Located at 43 S. Washington Street, it is easy to miss Whole in the Wall, a small and understated restaurant that caters to a crowd looking for food that is both well-prepared and well-sourced. Luckily, the bold shade of red paint of its facade caught my eye. Soon enough, its menu would have me talking as well.
Whole in the Wall’s interior consists of beautiful woodwork, complete with parquet flooring, tapestries and wooden paneling from floor to ceiling. On the intangible side, Whole in the Wall provided us with optimal customer service and pleasant conversation with its owner, Eliot Fiks.
For an appetizer we opted to sample the entire prix fixe. We tried crisp broccoli tempura florets and spiced falafel, as well as baba ganoush and roasted tomato hummus served with warmed pita slices. The baba ganoush, a spread made from eggplant, was my favorite of the dipping sauces, yet the hummus was suffocated by the addition of a sun dried tomato paste. We also had a garlic bread ball, which was served in a bowl of its own; a distinction we thought it merited.
Next came the minestrone soup, which was the soup du jour rather than a staple for its Restaurant Week selection. It was tasteful but otherwise not particularly memorable. Other options include Japanese miso and creamy mushroom soup.
As it came time for an entree, the photographer and I further globe trotted with our taste buds. My dining partner selected a duo pesto pasta with a spinach pesto and sun-dried tomato pesto. I chose the whole enchilada, the spicier option. The enchilada was deliciously seasoned, however, the garnish of cucumber, tomato and dilled sour cream not only obstructed its presentation but lent the dish an unwanted taste of Israeli salad.
My dining partner’s pesto was light and refreshing. We were both surprised to learn that pesto was not simply a pungent basil sauce but rather any sauce created from mincing herbs, tomatoes or peppers on a pestle. Whole in the Wall is most noted for its renowned selection of homemade pesto sauces.

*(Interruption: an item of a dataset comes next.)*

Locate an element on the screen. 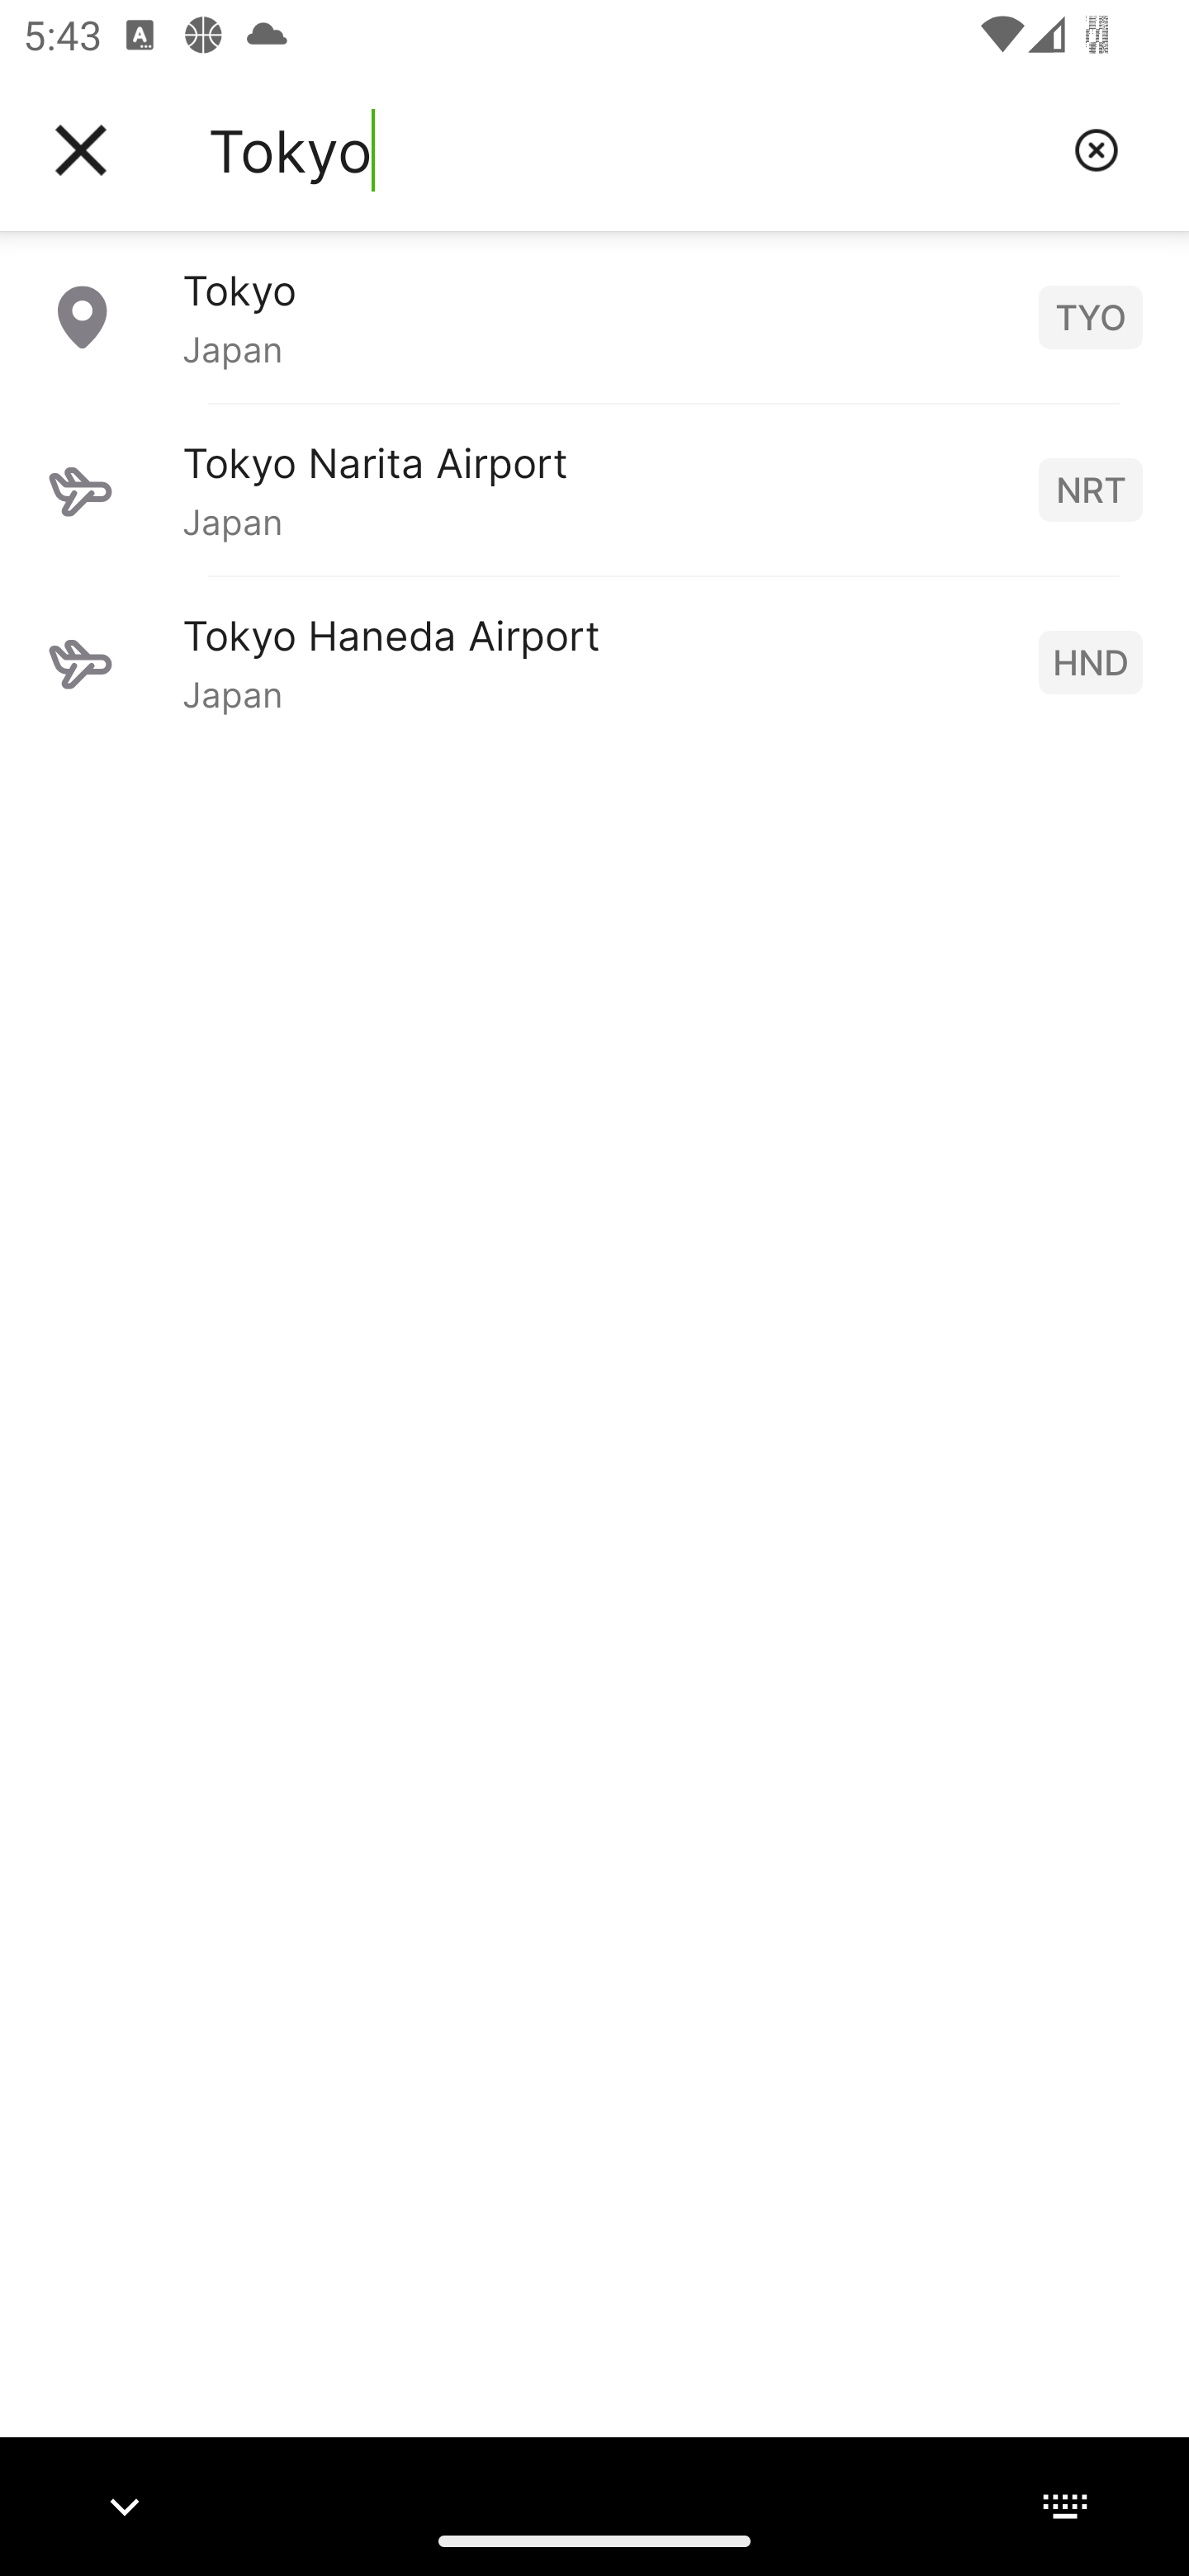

In terms of cuisine, Whole in the Wall excels in its worldliness. It has no singular genre, rather, it features an eclectic mix of tastes from dishes around the globe. When restaurants do this they often run the risk of confusing or neglecting certain items on the menu. However, in Whole in the Wall’s case, the lack of a geographic focus did not mean a lower standard of taste.
We completed the meal with the brownie sundae teaser. Suggestively advertised as being “almost as good as … well, you know,” the first bite of this dessert did indeed come close. The brownies, feted with whipped cream and a sweet raspberry sauce, were presented on a dainty porcelain dish. A deceptive mode of presentation for a dessert that sent an excellent and bold shock to our palettes.
Although I would prefer a restaurant to stick to one cuisine, Whole in the Wall’s scope of tastes provides multiple opportunities for a tasty meal. Its generous accommodations to dietary restrictions is also a perk for the ethical eater. If traveling the course of the world in the span of one meal excites you, then this is definitely your joint.